Techie who threatened his employer using extra-legal means cannot be reinstated: HC

The High Court of Karnataka

The High Court of Karnataka

The High Court of Karnataka has said that it cannot order the reinstatement of a software engineer who had threatened his employer by adopting extra-legal methods, claiming that he had arms and weapons in his possession besides having the support of persons with legal and political backing.

However, the court ordered the company to pay ₹10 lakh to the employee as compensation for terminating him from service without holding a proper disciplinary inquiry.

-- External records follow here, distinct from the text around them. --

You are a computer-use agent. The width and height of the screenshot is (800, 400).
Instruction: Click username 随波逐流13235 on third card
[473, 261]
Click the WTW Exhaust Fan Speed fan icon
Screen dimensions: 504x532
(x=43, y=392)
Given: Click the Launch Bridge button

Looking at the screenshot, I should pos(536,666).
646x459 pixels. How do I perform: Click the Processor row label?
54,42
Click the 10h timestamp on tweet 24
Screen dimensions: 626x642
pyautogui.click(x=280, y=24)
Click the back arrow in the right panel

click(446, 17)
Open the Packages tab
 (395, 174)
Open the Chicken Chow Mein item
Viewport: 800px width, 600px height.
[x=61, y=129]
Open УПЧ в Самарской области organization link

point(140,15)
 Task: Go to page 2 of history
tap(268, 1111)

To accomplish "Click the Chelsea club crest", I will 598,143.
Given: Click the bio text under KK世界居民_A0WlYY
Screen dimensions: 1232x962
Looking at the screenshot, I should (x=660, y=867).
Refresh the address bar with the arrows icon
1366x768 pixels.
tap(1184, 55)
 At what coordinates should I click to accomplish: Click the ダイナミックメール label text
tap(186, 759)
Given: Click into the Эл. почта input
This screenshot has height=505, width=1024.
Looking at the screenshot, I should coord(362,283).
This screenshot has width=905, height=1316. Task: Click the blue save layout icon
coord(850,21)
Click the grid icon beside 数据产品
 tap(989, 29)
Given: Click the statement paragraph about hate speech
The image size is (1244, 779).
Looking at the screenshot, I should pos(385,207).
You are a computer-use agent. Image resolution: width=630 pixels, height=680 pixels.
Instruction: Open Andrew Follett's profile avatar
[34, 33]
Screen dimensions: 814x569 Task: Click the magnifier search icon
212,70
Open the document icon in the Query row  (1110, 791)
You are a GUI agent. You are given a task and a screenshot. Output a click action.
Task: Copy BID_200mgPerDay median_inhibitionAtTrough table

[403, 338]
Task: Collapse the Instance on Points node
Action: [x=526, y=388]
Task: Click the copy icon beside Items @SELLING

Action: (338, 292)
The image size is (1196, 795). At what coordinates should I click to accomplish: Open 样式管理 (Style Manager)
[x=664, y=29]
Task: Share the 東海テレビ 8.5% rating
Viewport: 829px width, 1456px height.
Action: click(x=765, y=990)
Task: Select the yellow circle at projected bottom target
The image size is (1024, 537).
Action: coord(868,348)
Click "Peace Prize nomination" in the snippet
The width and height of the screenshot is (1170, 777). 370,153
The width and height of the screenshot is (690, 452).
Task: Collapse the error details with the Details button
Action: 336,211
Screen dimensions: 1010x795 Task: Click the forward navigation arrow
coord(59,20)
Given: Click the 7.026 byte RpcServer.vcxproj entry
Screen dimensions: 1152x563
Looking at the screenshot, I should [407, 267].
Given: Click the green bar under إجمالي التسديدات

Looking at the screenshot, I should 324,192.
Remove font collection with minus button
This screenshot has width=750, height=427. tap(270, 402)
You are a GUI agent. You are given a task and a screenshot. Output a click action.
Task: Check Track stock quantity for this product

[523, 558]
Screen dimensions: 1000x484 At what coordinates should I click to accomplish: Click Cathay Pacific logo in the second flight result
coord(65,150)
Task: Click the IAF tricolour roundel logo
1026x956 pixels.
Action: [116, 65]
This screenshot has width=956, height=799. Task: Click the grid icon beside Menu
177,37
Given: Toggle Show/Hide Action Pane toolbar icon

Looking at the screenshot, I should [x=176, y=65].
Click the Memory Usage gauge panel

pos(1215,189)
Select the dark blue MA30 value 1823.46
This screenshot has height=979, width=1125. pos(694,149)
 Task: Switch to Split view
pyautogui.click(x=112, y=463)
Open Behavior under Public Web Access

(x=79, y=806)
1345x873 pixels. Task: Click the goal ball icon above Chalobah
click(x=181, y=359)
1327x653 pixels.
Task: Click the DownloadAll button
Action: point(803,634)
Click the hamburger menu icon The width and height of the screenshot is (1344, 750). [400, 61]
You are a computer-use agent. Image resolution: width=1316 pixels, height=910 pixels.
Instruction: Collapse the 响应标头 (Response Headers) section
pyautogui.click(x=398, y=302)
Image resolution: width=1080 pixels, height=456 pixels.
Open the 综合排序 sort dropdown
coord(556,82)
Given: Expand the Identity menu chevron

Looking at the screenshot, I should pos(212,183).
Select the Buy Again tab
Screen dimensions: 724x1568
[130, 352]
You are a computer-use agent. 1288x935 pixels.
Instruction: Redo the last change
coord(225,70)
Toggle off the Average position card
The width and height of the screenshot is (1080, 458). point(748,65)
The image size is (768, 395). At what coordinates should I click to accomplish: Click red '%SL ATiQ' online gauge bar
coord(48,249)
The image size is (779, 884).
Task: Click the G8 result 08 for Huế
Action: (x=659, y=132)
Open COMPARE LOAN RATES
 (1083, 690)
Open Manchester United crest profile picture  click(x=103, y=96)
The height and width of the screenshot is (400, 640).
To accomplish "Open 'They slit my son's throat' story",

Justice K.S. Mudagal passed the order while setting aside the Labour Court’s February 2021 order of directing the company to reinstate the techie with back wages.

The techie was employed by a U.S.-based software company in February 2015 for an annual pay package of ₹24.75 lakh and was posted in its Bengaluru office after training him in the USA. Later, he was asked to undergo a Performance Improvement Programme (PIP) as his performance was not satisfactory.

Bombs and gun

Following this, he had sent emails to the company and employees in which he had threatened that he has a gun, eight bombs, and two swords in his possession.

He had also claimed in the emails that he is capable of destructive activities against the management and employees as his father being an advocate knew people with criminal backgrounds and his uncle was an MLA.

Subsequently, the company in January 2016 lodged a complaint with the city police alleging that the techie had resorted to violence with other employees.


Though techie had filed a counter-complaint with the police against the HR managers, the High Court had quashed the same. In 2018, the techie moved the Labour Court, which in February 2021 had ordered his reinstatement.

Though the High Court found that the techie was terminated from the job without holding a proper inquiry, in violation of principles of natural justice, it said that his conduct does not deserve benefit of reinstatement.

The techie, who was working in the position of Quality Engineer and Developer, had lost trust and confidence due to his conduct, the court said, while pointing out that the threatening mails sent by him and his conduct were sufficient to prove that “the management’s perception of loss of mutual confidence was not subjective”.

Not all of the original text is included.